- Возможно, - согласился пленный, - мы в разном положении и разные люди.
- Все это чепуха, - махнул рукою комиссар, - как бы ни были разны понятия у людей и сами люди, только круглый дурак будет делать дело, видя, что оно напрасно. А вы человек неглупый. Так что позвольте и мне не поверить вам.
- Как хотите.
- Но ведь одно с другим никак не вяжется. Воевать так зло, как вы, и не верить в победу, по-моему, нельзя.
- Я солдат, вот и все. А солдат должен безупречно делать свое дело. Что это будет за армия, если каждый начнет делать, как вздумается и что захочется? Вы в своей армии позволите это?
Этот аргумент, видимо, был неопровержимым для полковника, и он, выложив его, явно надеялся, что крыть будет нечем и разговор прекратится.

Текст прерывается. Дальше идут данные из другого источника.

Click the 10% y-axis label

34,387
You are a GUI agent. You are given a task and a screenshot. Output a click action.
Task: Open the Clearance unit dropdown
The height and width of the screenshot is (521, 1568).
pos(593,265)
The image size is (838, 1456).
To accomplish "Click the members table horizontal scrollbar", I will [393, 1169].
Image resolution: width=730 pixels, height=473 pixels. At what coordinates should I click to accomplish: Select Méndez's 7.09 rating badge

- Удобную вы нашли для себя норку, господин полковник, - насмешливо проговорил комиссар, - мне велят- я делаю, а остальное не мое дело. Только в этой норке от людей не спрячешься. Подите, объясните матери нашего солдата, которого вы убили, что сделали это оттого, что вам так велели, - поймет она это и простит вас? Ну, как вы думаете? Молчите. И то ладно… По-нашему, полковник, это преступная философия, - спокойно продолжал комиссар. - Мне велят, я и делаю. Эго самооправдание не убедительно. Вы лично тоже причастны к тем страданиям и смерти, что принесли нам, и с вас никто не снимет вины за это, если вы сами не снимете ее с себя, не оправдаете себя действиями, искупающими эту вину. Комиссар продолжал горячо, убежденно: - Неужели ваш долг перед собой не велит вам поступить так, как говорят вам ваши убеждения? Если, конечно, вы искренни. Вы же говорите, что война с нами - напрасное дело для вас, так надо делать все, чтобы она кончилась, Это ведь только на пользу вам и желанно нам.

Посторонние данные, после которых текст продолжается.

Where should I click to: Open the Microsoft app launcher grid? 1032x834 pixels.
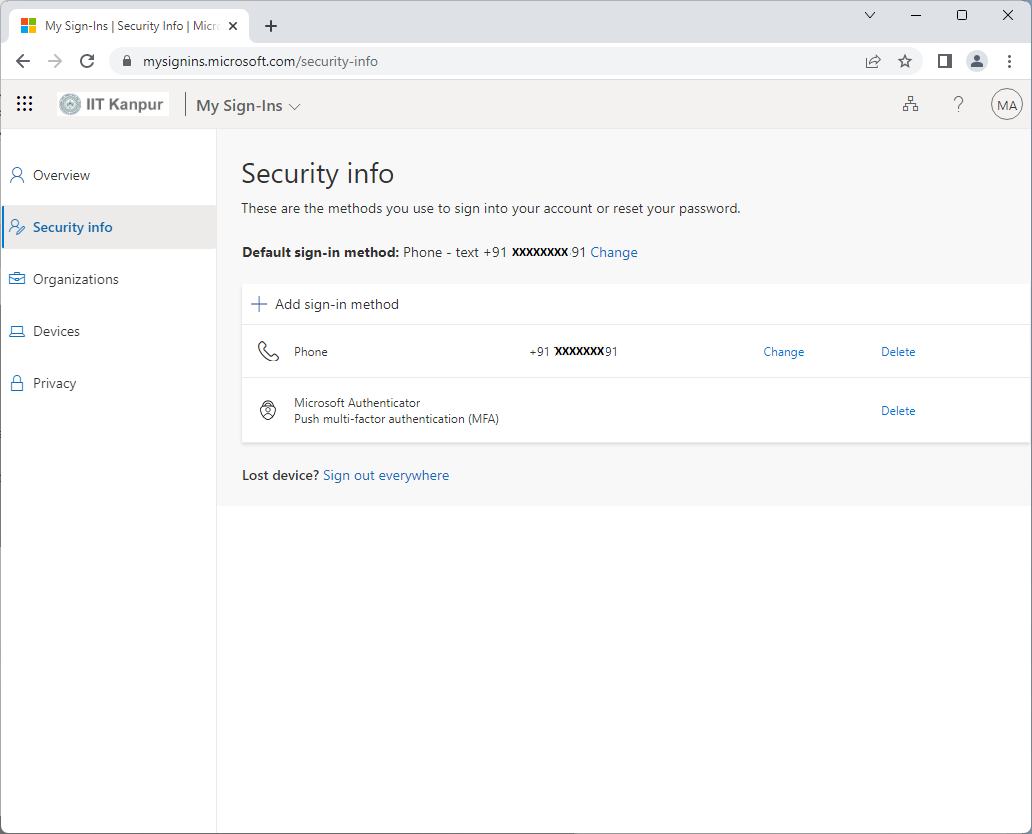pos(25,104)
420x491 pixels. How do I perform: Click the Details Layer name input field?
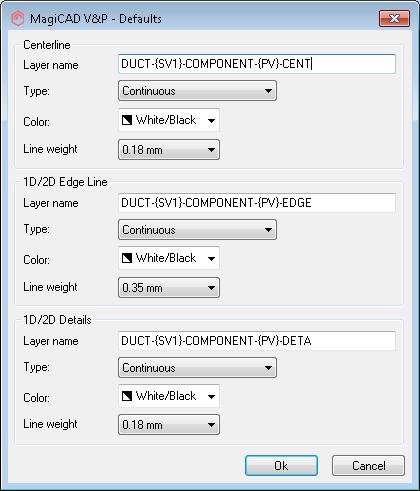coord(257,341)
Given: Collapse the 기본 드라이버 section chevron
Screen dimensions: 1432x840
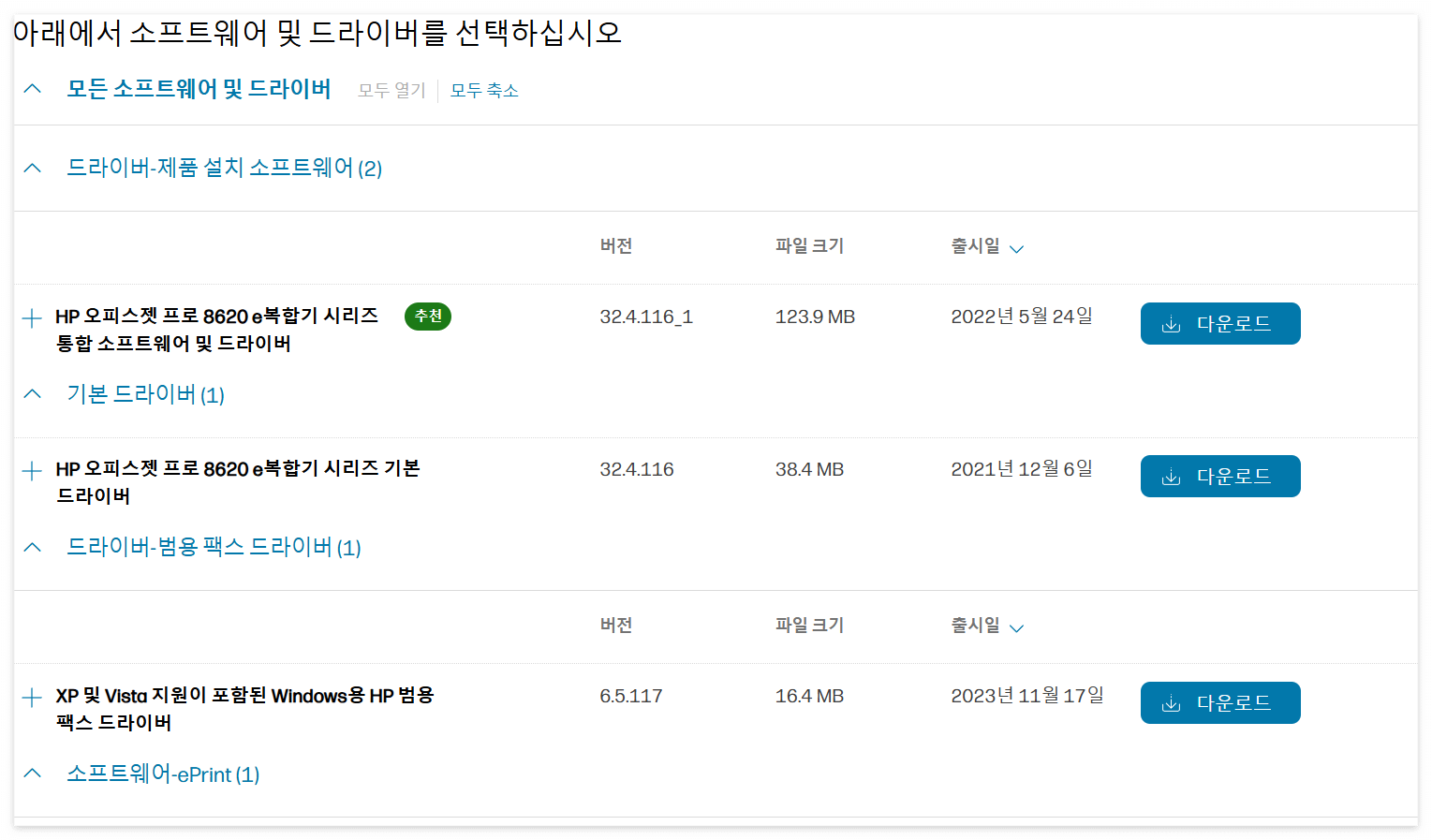Looking at the screenshot, I should [x=32, y=392].
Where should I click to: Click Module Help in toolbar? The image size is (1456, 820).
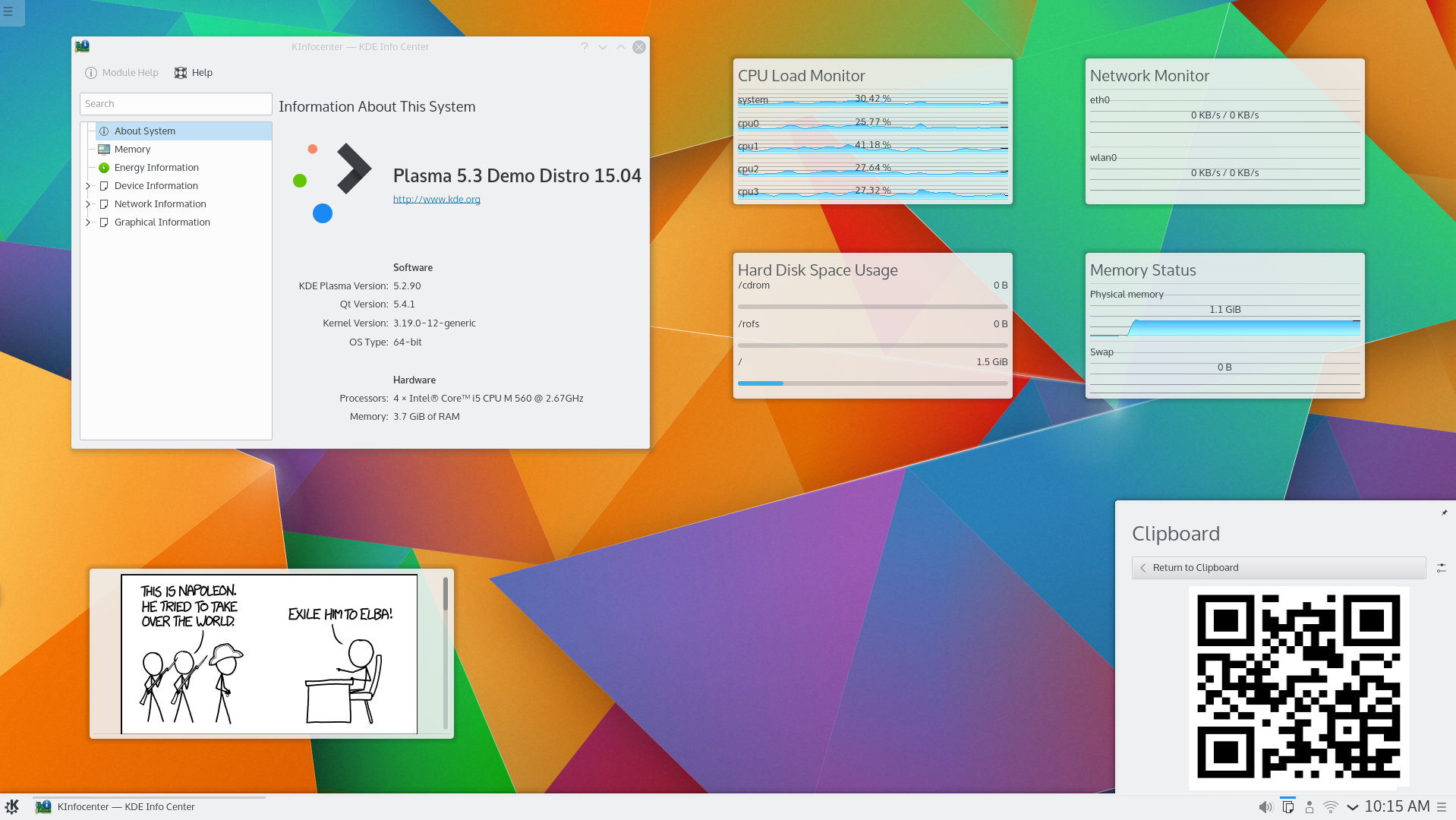[122, 73]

- Долг перед Родиной, долг перед народом, долг перед присягой, долг солдата, долг перед семьей и детьми, долг перед товарищами - все это истины, и все очень путано, но на войне не только это на тебе висит. Вам, комиссар, меня не понять, нечего и говорить.

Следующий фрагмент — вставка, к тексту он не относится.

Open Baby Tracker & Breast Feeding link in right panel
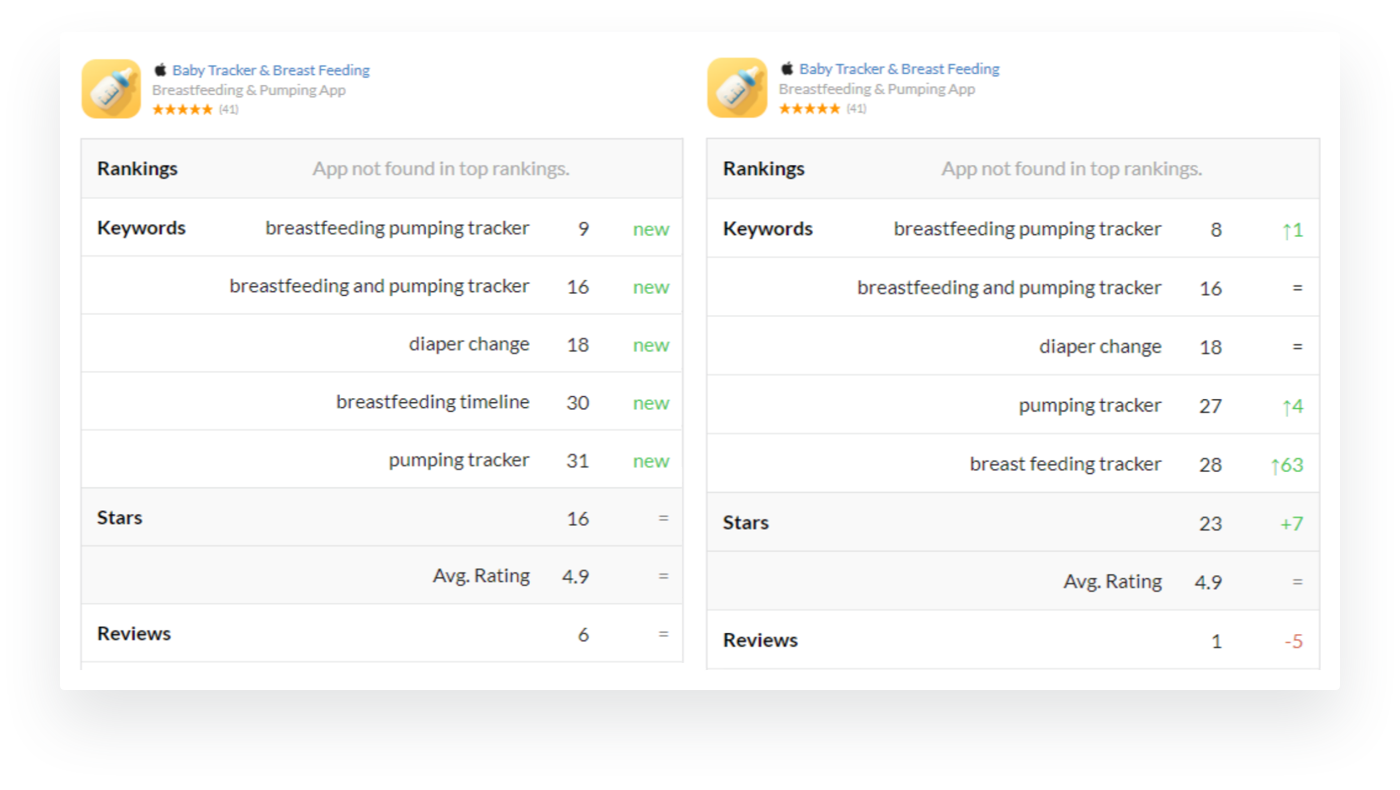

- Почему же. Я, например, знаю, что удержаться от драки трудней, чем драться. Ума и мужества больше надо. Понимаю я, что и в жизни все не так просто, но я отказываюсь понимать оправдания в убийствах и преступлениях. А вы, значит, другого мнения?
- Давайте проще. Ведь вы все это говорите неспроста.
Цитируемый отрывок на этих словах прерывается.